The following section describes how to use Flink to write data to an Apache Iceberg table on Alibaba Cloud DLF.

  • DDL syntax
    CREATE TABLE dlf_iceberg (
      id   BIGINT,
      data STRING
    ) WITH (
      'connector' = 'iceberg',
      'catalog-name' = '<yourCatalogName>',
      'catalog-type' = 'custom',
      'catalog-database' = '<yourDatabaseName>',
      'io-impl' = 'org.apache.iceberg.aliyun.oss.OSSFileIO',
      'oss.endpoint' = '<yourOSSEndpoint>',  
      'access.key.id' = '<yourAccessKeyId>',
      'access.key.secret' = '<yourAccessKeySecret>',
      'catalog-impl' = 'org.apache.iceberg.aliyun.dlf.DlfCatalog',
      'warehouse' = '<yourOSSWarehousePath>',
      'dlf.catalog-id' = '<yourCatalogId>',
      'dlf.endpoint' = '<yourDLFEndpoint>',  
      'dlf.region-id' = '<yourDLFRegionId>'
    );
  • Parameters in the WITH clause
    Parameter Description Required Remarks
    connector The type of the result table. Yes Set the value to iceberg.
    catalog-name The name of the catalog. Yes Set the value to a custom name.
    catalog-type The type of the catalog. Yes Set the value to custom.
    catalog-database The name of the database. Yes Set the value to the name of the database that is created on DLF. Example: dlf_db.
    io-impl The name of the implementation class in the distributed file system. Yes Set the value to org.apache.iceberg.aliyun.oss.OSSFileIO.
    oss.endpoint The endpoint of OSS. Yes For more information, see Regions and endpoints.
    Note
    access.key.id The AccessKey ID of your Alibaba Cloud account. Yes For more information about how to obtain the AccessKey ID of your Alibaba Cloud account, see Obtain an AccessKey pair.
    access.key.secret The AccessKey secret of your Alibaba Cloud account. Yes For more information about how to obtain the AccessKey secret of your Alibaba Cloud account, see Obtain an AccessKey pair.
    catalog-impl The class name of the catalog. Yes Set the value to org.apache.iceberg.aliyun.dlf.DlfCatalog.
    warehouse The OSS path in which table data is stored. Yes N/A.

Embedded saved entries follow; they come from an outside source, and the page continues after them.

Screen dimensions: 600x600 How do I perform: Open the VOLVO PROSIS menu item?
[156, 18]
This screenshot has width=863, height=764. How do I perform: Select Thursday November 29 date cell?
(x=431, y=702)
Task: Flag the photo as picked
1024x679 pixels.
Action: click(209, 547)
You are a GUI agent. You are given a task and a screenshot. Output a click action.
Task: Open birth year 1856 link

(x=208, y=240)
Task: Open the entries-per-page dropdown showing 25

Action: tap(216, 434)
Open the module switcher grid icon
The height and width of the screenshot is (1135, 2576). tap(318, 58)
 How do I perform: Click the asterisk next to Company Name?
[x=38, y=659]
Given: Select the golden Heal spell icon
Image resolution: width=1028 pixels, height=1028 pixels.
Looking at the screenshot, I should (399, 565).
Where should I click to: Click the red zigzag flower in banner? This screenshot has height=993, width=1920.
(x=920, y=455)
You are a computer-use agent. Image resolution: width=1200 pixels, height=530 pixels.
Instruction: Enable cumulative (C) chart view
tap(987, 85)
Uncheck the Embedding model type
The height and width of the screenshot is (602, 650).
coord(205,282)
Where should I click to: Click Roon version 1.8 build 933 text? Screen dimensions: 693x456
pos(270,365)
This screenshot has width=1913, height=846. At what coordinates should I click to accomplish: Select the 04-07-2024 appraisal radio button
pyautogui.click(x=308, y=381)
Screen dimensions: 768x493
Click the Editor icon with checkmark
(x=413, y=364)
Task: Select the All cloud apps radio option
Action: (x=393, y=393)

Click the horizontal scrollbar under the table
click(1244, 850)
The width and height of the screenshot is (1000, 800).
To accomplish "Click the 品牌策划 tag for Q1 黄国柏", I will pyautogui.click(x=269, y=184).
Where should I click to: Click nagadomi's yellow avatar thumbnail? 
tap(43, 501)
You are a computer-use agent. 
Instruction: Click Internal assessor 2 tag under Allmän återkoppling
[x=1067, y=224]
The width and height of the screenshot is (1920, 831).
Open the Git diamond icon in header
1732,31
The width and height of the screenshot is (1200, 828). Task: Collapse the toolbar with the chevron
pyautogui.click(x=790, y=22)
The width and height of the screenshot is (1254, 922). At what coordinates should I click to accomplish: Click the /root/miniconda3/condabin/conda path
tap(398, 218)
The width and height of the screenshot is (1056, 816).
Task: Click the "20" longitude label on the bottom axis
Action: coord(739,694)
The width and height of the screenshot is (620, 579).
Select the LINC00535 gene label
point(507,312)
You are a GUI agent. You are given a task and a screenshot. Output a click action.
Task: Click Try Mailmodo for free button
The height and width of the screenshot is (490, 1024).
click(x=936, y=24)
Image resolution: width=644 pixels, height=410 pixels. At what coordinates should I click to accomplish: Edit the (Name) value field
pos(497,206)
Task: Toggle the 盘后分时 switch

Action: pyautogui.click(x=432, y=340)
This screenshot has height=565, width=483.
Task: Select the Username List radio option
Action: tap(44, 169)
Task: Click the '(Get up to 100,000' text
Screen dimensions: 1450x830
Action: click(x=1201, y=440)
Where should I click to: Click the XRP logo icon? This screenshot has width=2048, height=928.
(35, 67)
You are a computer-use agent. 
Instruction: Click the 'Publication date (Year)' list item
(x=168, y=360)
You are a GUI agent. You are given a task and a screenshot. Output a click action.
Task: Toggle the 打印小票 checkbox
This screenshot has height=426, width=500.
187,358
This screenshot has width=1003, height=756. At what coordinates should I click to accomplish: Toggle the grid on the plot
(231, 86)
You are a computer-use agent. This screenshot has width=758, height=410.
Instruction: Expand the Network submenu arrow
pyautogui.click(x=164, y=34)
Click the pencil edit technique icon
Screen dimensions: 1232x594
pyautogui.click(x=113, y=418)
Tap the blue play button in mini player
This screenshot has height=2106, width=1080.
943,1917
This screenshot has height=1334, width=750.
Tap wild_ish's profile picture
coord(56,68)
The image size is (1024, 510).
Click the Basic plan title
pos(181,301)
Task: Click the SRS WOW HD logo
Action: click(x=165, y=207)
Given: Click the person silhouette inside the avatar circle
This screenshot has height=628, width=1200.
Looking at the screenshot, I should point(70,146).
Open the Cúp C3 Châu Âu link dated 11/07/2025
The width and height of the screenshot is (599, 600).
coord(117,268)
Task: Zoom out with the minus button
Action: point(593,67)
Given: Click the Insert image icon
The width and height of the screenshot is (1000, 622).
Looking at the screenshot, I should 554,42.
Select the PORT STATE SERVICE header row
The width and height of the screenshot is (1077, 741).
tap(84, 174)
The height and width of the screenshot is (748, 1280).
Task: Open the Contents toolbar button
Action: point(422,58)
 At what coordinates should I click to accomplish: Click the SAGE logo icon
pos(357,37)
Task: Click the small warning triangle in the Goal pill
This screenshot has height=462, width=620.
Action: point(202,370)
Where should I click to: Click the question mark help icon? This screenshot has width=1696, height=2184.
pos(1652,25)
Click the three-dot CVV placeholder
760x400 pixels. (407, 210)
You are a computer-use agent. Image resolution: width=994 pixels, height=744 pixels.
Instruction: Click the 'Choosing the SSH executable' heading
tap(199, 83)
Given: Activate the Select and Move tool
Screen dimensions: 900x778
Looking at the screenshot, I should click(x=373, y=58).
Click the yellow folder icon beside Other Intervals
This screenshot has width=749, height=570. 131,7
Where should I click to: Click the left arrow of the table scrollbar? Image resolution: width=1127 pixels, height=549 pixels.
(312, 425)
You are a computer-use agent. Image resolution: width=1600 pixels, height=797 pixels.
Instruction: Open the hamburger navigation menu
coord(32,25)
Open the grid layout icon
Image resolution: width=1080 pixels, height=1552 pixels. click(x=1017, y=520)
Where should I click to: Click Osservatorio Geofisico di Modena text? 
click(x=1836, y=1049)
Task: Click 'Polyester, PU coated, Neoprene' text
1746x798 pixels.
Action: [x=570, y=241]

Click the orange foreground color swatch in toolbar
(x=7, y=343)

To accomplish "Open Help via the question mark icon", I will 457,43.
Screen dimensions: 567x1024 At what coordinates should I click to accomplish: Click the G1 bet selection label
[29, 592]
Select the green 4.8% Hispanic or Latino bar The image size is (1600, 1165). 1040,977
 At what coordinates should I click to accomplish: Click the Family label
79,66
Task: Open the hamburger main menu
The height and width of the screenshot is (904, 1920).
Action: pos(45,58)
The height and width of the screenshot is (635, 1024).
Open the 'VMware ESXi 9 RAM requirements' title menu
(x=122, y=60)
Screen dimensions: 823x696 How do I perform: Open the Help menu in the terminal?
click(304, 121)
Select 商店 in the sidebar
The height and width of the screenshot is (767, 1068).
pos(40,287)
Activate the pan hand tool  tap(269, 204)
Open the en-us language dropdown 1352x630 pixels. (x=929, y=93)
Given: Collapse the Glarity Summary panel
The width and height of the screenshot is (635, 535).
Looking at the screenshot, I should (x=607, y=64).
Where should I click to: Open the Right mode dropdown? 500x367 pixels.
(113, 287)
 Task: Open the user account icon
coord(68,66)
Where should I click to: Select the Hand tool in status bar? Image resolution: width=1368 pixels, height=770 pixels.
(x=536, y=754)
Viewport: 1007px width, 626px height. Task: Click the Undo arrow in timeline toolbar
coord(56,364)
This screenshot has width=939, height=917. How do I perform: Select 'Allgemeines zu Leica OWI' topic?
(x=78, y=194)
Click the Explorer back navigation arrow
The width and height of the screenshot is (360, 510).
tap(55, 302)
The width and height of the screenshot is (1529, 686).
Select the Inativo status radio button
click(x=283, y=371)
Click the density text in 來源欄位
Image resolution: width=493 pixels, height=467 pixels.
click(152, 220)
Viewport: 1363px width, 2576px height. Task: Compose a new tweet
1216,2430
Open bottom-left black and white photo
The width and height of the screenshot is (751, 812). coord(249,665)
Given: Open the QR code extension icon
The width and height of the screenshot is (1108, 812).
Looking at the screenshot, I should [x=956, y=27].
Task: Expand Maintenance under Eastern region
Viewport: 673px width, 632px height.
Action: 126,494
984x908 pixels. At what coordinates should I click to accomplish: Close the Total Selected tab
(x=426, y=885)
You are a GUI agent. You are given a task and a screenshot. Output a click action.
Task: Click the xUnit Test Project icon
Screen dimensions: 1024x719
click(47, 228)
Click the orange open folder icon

    dlf.catalog-id The ID of your Alibaba Cloud account that is used to access DLF. Yes To obtain the ID of your Alibaba Cloud account, go to the Security Settings page. Obtain the ID of your Alibaba Cloud account
    dlf.endpoint The endpoint of the DLF service. Yes
    Note
    dlf.region-id The region name of the DLF service. Yes
    Note Make sure that the region you selected matches the endpoint you selected for dlf.endpoint.
  • Example
    1. Create a DLF database.
      Note If you select an OSS path for your DLF database, make sure that the path is in the ${warehouse}/${database_name}.db format. For example, if warehouse is oss://iceberg-test/warehouse and database_name is dlf_db, the OSS path of the dlf_db database is oss://iceberg-test/warehouse/dlf_db.db.
    2. On the Draft Editor page, write an SQL streaming job in the text editor.
      CREATE TEMPORARY TABLE datagen(
        id    BIGINT,
        data  STRING
      ) WITH (
        'connector' = 'datagen'
      );
      
      CREATE TEMPORARY TABLE dlf_iceberg (
        id    BIGINT,
        data  STRING
      ) WITH (
        'connector' = 'iceberg',
        'catalog-name' = '<yourCatalogName>',
        'catalog-type' = 'custom',
        'catalog-database' = '<yourDatabaseName>',
        'io-impl' = 'org.apache.iceberg.aliyun.oss.OSSFileIO',
        'oss.endpoint' = '<yourOSSEndpoint>',  
        'access.key.id' = '<yourAccessKeyId>',
        'access.key.secret' = '<yourAccessKeySecret>',
        'catalog-impl' = 'org.apache.iceberg.aliyun.dlf.DlfCatalog',
        'warehouse' = '<yourOSSWarehousePath>',
        'dlf.catalog-id' = '<yourCatalogId>',
        'dlf.endpoint' = '<yourDLFEndpoint>',  
        'dlf.region-id' = '<yourDLFRegionId>'
      );
      
      INSERT INTO dlf_iceberg SELECT * FROM datagen;
    3. On the right side of the Draft Editor page in the console of fully managed Flink, click the Advanced tab and set Engine Version to vvr-4.0.8-flink-1.13. Engine Version
    4. Click Validate.
    5. Click Publish.
    6. Click Ok.
    7. View the test data that has been written in the OSS console.

      You can view the test data that has been written after the first checkpointing operation is complete.